§ **INSTRUCTIONS FOR THE TASK**
The whole listing that follows should be printed again, unchanged.
•••••
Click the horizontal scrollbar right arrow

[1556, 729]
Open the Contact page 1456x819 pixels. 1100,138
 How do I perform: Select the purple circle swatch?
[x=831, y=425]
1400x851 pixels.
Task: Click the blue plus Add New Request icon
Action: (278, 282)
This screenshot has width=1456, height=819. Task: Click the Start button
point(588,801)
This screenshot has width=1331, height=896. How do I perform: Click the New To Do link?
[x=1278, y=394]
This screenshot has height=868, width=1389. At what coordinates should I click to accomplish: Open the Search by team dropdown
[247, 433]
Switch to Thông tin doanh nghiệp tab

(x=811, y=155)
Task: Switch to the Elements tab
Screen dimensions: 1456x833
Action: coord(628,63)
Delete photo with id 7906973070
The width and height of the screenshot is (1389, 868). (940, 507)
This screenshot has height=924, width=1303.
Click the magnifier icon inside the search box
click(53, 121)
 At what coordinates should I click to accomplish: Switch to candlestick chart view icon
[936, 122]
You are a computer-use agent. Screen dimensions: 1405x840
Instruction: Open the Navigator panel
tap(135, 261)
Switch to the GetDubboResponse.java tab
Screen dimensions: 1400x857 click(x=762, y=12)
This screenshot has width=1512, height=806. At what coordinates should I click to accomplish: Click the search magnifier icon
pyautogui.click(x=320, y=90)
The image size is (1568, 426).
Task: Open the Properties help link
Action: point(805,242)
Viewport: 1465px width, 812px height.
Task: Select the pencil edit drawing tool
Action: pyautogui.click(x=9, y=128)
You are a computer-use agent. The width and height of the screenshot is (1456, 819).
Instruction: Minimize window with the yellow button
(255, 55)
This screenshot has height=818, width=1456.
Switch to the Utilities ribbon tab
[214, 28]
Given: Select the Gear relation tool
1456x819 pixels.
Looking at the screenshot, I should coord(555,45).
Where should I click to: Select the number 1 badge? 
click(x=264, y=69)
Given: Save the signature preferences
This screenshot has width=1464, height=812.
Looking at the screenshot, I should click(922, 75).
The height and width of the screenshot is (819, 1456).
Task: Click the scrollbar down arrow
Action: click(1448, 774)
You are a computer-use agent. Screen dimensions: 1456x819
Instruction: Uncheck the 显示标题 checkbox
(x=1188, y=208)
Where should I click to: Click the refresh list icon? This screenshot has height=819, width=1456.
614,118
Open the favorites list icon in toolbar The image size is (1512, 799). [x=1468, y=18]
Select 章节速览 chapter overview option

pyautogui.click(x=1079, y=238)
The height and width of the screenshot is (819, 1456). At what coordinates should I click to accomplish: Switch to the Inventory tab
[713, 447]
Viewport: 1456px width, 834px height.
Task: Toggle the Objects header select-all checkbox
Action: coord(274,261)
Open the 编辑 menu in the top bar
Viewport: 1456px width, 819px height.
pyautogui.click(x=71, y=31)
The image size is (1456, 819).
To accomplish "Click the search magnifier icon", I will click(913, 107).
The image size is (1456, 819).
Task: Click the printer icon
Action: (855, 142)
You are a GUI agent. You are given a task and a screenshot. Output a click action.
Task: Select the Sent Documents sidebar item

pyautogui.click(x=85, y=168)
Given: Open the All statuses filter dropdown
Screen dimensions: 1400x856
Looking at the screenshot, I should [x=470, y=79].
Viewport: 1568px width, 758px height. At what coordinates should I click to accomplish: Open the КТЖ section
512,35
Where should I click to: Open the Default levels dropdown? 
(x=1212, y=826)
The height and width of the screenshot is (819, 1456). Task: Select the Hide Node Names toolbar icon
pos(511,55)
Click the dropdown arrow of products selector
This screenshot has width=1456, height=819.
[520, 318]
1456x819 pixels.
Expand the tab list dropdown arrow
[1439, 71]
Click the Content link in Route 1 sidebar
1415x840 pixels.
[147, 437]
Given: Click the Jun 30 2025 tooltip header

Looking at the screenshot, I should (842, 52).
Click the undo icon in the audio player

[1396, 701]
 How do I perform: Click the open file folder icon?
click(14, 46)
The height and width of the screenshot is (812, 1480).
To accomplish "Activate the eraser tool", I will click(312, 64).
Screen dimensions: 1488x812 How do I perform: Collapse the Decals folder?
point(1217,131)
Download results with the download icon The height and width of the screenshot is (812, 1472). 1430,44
•••••
§ **REPLY TO THE EXERCISE**
Click the horizontal scrollbar right arrow

[1556, 729]
Open the Contact page 1456x819 pixels. 1100,138
 How do I perform: Select the purple circle swatch?
[x=831, y=425]
1400x851 pixels.
Task: Click the blue plus Add New Request icon
Action: (278, 282)
This screenshot has width=1456, height=819. Task: Click the Start button
point(588,801)
This screenshot has width=1331, height=896. How do I perform: Click the New To Do link?
[x=1278, y=394]
This screenshot has height=868, width=1389. At what coordinates should I click to accomplish: Open the Search by team dropdown
[247, 433]
Switch to Thông tin doanh nghiệp tab

(x=811, y=155)
Task: Switch to the Elements tab
Screen dimensions: 1456x833
Action: coord(628,63)
Delete photo with id 7906973070
The width and height of the screenshot is (1389, 868). (940, 507)
This screenshot has height=924, width=1303.
Click the magnifier icon inside the search box
click(53, 121)
 At what coordinates should I click to accomplish: Switch to candlestick chart view icon
[936, 122]
You are a computer-use agent. Screen dimensions: 1405x840
Instruction: Open the Navigator panel
tap(135, 261)
Switch to the GetDubboResponse.java tab
Screen dimensions: 1400x857 click(x=762, y=12)
This screenshot has width=1512, height=806. At what coordinates should I click to accomplish: Click the search magnifier icon
pyautogui.click(x=320, y=90)
The image size is (1568, 426).
Task: Open the Properties help link
Action: point(805,242)
Viewport: 1465px width, 812px height.
Task: Select the pencil edit drawing tool
Action: pyautogui.click(x=9, y=128)
You are a computer-use agent. The width and height of the screenshot is (1456, 819).
Instruction: Minimize window with the yellow button
(255, 55)
This screenshot has height=818, width=1456.
Switch to the Utilities ribbon tab
[214, 28]
Given: Select the Gear relation tool
1456x819 pixels.
Looking at the screenshot, I should coord(555,45).
Where should I click to: Select the number 1 badge? 
click(x=264, y=69)
Given: Save the signature preferences
This screenshot has width=1464, height=812.
Looking at the screenshot, I should click(922, 75).
The height and width of the screenshot is (819, 1456).
Task: Click the scrollbar down arrow
Action: click(1448, 774)
You are a computer-use agent. Screen dimensions: 1456x819
Instruction: Uncheck the 显示标题 checkbox
(x=1188, y=208)
Where should I click to: Click the refresh list icon? This screenshot has height=819, width=1456.
614,118
Open the favorites list icon in toolbar The image size is (1512, 799). [x=1468, y=18]
Select 章节速览 chapter overview option

pyautogui.click(x=1079, y=238)
The height and width of the screenshot is (819, 1456). At what coordinates should I click to accomplish: Switch to the Inventory tab
[713, 447]
Viewport: 1456px width, 834px height.
Task: Toggle the Objects header select-all checkbox
Action: coord(274,261)
Open the 编辑 menu in the top bar
Viewport: 1456px width, 819px height.
pyautogui.click(x=71, y=31)
The image size is (1456, 819).
To accomplish "Click the search magnifier icon", I will click(913, 107).
The image size is (1456, 819).
Task: Click the printer icon
Action: (855, 142)
You are a GUI agent. You are given a task and a screenshot. Output a click action.
Task: Select the Sent Documents sidebar item

pyautogui.click(x=85, y=168)
Given: Open the All statuses filter dropdown
Screen dimensions: 1400x856
Looking at the screenshot, I should [x=470, y=79].
Viewport: 1568px width, 758px height. At what coordinates should I click to accomplish: Open the КТЖ section
512,35
Where should I click to: Open the Default levels dropdown? 
(x=1212, y=826)
The height and width of the screenshot is (819, 1456). Task: Select the Hide Node Names toolbar icon
pos(511,55)
Click the dropdown arrow of products selector
This screenshot has width=1456, height=819.
[520, 318]
1456x819 pixels.
Expand the tab list dropdown arrow
[1439, 71]
Click the Content link in Route 1 sidebar
1415x840 pixels.
[147, 437]
Given: Click the Jun 30 2025 tooltip header

Looking at the screenshot, I should (842, 52).
Click the undo icon in the audio player

[1396, 701]
 How do I perform: Click the open file folder icon?
click(14, 46)
The height and width of the screenshot is (812, 1480).
To accomplish "Activate the eraser tool", I will click(312, 64).
Screen dimensions: 1488x812 How do I perform: Collapse the Decals folder?
point(1217,131)
Download results with the download icon The height and width of the screenshot is (812, 1472). 1430,44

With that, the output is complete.